Liu says that when a stock pays a regular dividend, its shareholders are getting real returns. In other words, there’s less of a Ponzi scheme in a stock that pays a regular dividend, and, may I add, a healthy dividend.

My finance course professor said that when you buy a stock, you expect that eventually you’ll get regular dividends – assuming you picked a good company, of course. However, it could be a long wait, and not all companies reach the mature state of being able to pay regular dividends.

For example, Apple Inc. (NASDAQ:AAPL) had its initial public offering in 1980. It paid dividends between 1988 and 1995 and then eliminated its dividend to focus on growth. In 2012, it once again provided a dividend, and has been increasing its dividend every year since 2013. This time, it looks like Apple’s dividend will stay for good.
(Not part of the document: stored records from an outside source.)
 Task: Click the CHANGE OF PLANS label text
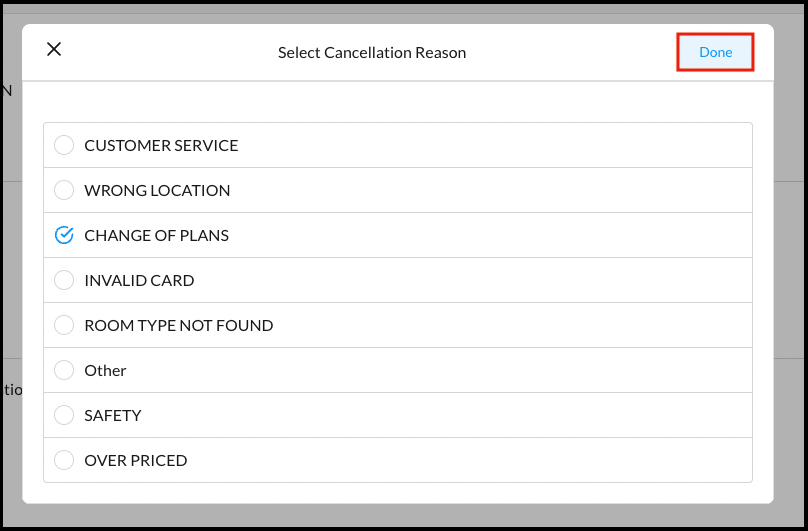[156, 235]
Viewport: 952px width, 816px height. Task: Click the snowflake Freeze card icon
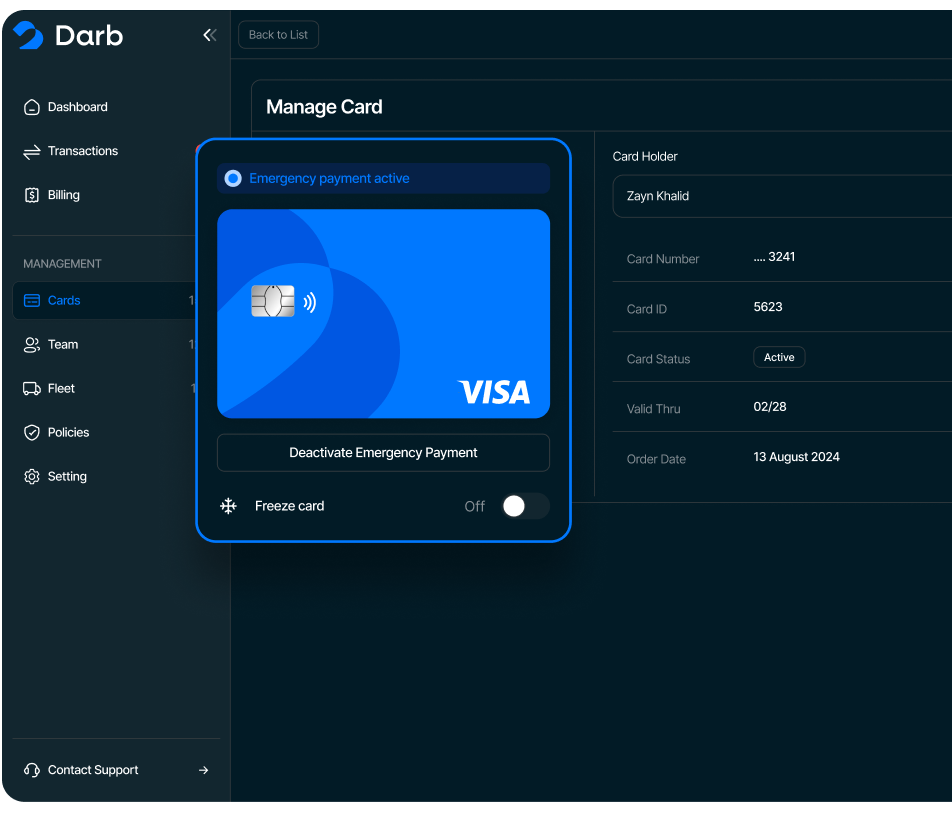click(x=229, y=506)
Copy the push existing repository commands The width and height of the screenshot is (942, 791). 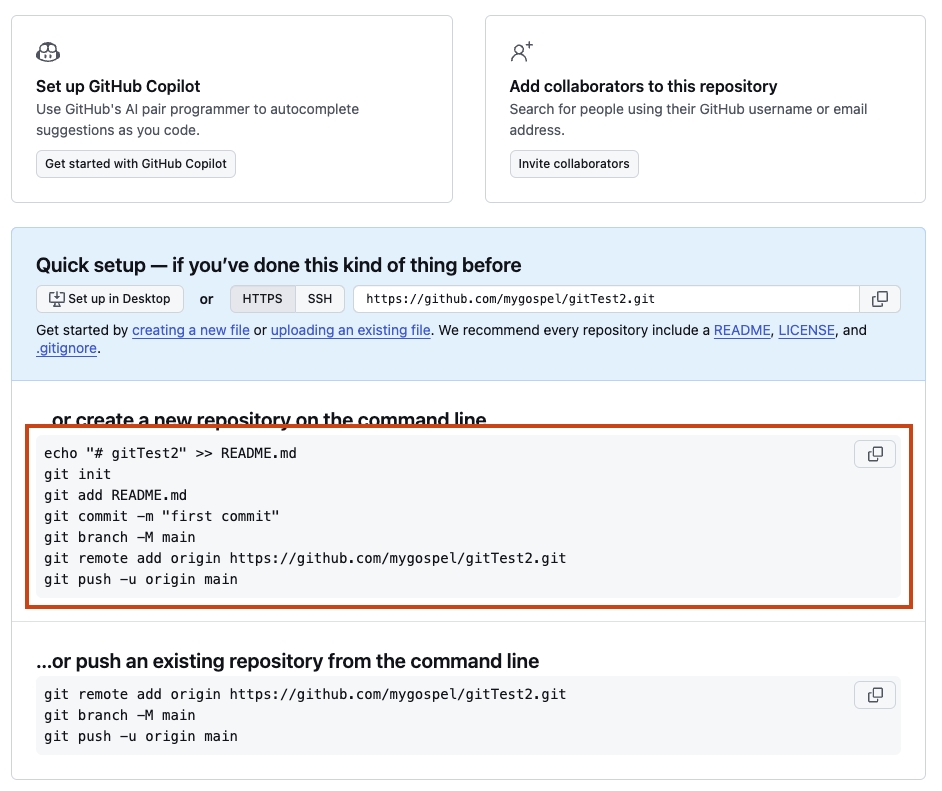pos(875,694)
The thing to keep in mind is that the decision to pay dividends are made by the board of directors of a given company. The board reviews the company’s dividend policy periodically to determine how much the company should pay for its upcoming dividend.

In other words, dividend stock shareholders aren’t automatically entitled to their dividends. The company has to pay the dividends only if they are declared.

Investor takeaway

The video surely gives some food for thought. I have to agree that some stocks are Ponzi schemes, or at least, investors are buying into the future potential of companies that haven’t yet materialized. Stocks that pay regular dividends are thus less of a Ponzi scheme.

During the dot-com bubble, all the high-flying tech stocks were Ponzi schemes. That’s why investors should learn to distinguish great companies from bad ones and well-valued companies from expensive ones.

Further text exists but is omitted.